转载:CUDA入门示例1:两个整型数组相加 - 知乎 (zhihu.com)

#include "cuda_runtime.h"
#include "device_launch_parameters.h"
 
#include <stdio.h>

 /***************************************
  * 声明addWithCuda函数,这里是调用GPU运算的入口函数,函数的返回类型是cudaError_t。
  * cudaError_t是一个枚举类型,通常是和CUDA相关函数的返回类型,用于检测函数执行期间的不同类型错误,
  * 具体的定义在driver_types.h头文件中。如果执行成功,则返回0
***************************************/
cudaError_t addWithCuda(int *c, const int *a, const int *b, unsigned int size);

/***************************************
 * 声明addKernel核函数,函数的修饰符是__global__,提示编译器这个函数是在GPU上运行,所以会由NVCC来编译
   *
    __global__表示函数在device上运行,且须在host上调用,返回类型必须是void
    __device__表示函数在device上运行,只能在device上调用
    __host__表示函数在host上运行,只能在host上调用,可以省略不写,此函数在host和device上都编译
   *
 * threadIdx.x 表示获取执行当前计算任务的线程的ID号,并会在调用该函数时使用运行时配置符号“<<<>>>”确定线程数量。

▶ **待办任务**:
a. 根据阅读摘录,判断下列说法是否与其相符:(i)用__device__修饰的函数只能在device上调用;(ii)__global__函数的返回类型可以是int;(iii)cudaError_t的具体定义在cuda_runtime.h头文件中。每项回答“是”或“否”,并原样引用摘录中起决定作用的文字。
b. 请把清单中从含有“Open commenter johannnyman's profile”的那一行开始,一直到含有“Action: coord(346,2142)”的那一行(首尾两行都包括)改写成编号列表,略去空行。

▶ **清单摘录**:
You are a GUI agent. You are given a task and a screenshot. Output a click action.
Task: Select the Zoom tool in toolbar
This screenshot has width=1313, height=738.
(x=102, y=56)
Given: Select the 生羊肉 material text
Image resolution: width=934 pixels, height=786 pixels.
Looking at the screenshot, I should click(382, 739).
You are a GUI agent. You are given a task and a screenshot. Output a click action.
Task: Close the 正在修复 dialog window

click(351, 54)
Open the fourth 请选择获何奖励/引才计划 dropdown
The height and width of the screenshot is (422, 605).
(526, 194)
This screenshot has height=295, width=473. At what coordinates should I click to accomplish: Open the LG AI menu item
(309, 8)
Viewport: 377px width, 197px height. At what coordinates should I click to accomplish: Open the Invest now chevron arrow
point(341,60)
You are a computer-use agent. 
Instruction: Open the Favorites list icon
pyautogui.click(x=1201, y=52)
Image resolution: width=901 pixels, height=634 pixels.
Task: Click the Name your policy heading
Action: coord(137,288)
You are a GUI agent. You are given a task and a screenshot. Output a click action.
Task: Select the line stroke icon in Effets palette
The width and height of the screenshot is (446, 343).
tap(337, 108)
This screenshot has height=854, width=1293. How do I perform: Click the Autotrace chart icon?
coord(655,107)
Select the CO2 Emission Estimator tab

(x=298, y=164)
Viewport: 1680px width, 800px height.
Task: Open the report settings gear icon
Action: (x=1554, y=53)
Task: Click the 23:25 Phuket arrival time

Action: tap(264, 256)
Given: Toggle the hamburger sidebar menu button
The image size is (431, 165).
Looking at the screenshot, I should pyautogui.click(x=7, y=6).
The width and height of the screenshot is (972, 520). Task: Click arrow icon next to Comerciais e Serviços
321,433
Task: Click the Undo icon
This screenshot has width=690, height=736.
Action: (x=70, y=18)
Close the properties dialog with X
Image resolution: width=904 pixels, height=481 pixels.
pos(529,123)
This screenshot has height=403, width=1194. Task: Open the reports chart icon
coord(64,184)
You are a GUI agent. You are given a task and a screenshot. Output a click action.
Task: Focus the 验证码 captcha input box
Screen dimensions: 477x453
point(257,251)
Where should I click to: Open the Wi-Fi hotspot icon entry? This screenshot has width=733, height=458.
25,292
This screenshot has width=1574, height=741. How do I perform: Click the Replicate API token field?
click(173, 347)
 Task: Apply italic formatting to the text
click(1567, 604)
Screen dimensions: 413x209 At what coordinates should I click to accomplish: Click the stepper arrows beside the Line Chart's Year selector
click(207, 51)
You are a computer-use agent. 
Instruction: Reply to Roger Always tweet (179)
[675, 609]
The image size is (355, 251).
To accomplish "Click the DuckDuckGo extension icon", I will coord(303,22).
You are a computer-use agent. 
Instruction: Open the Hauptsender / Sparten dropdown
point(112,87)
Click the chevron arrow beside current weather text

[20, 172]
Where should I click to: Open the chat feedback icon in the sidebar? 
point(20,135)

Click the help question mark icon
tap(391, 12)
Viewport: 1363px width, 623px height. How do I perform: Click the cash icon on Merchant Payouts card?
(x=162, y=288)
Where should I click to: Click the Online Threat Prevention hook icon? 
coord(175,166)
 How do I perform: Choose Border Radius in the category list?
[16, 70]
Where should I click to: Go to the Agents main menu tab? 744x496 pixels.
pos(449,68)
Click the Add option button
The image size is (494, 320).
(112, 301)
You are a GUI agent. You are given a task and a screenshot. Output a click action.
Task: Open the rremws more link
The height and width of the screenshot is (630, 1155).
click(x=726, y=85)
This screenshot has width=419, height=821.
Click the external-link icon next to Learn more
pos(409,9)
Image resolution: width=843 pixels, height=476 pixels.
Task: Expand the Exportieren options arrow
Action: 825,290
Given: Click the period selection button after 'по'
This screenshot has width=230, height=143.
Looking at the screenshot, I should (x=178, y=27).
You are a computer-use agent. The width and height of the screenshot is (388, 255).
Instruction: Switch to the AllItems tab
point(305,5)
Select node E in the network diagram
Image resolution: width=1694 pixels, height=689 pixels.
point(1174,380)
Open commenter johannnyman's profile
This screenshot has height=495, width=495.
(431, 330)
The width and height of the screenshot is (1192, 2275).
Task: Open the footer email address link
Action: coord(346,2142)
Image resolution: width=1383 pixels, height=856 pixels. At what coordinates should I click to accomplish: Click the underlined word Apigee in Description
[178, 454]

▶ **依次解答**:
a.
(i)是。“__device__表示函数在device上运行,只能在device上调用”
(ii)否。“返回类型必须是void”
(iii)否。“具体的定义在driver_types.h头文件中”

b.
1. Open commenter johannnyman's profile
2. This screenshot has height=495, width=495.
3. (431, 330)
4. The width and height of the screenshot is (1192, 2275).
5. Task: Open the footer email address link
6. Action: coord(346,2142)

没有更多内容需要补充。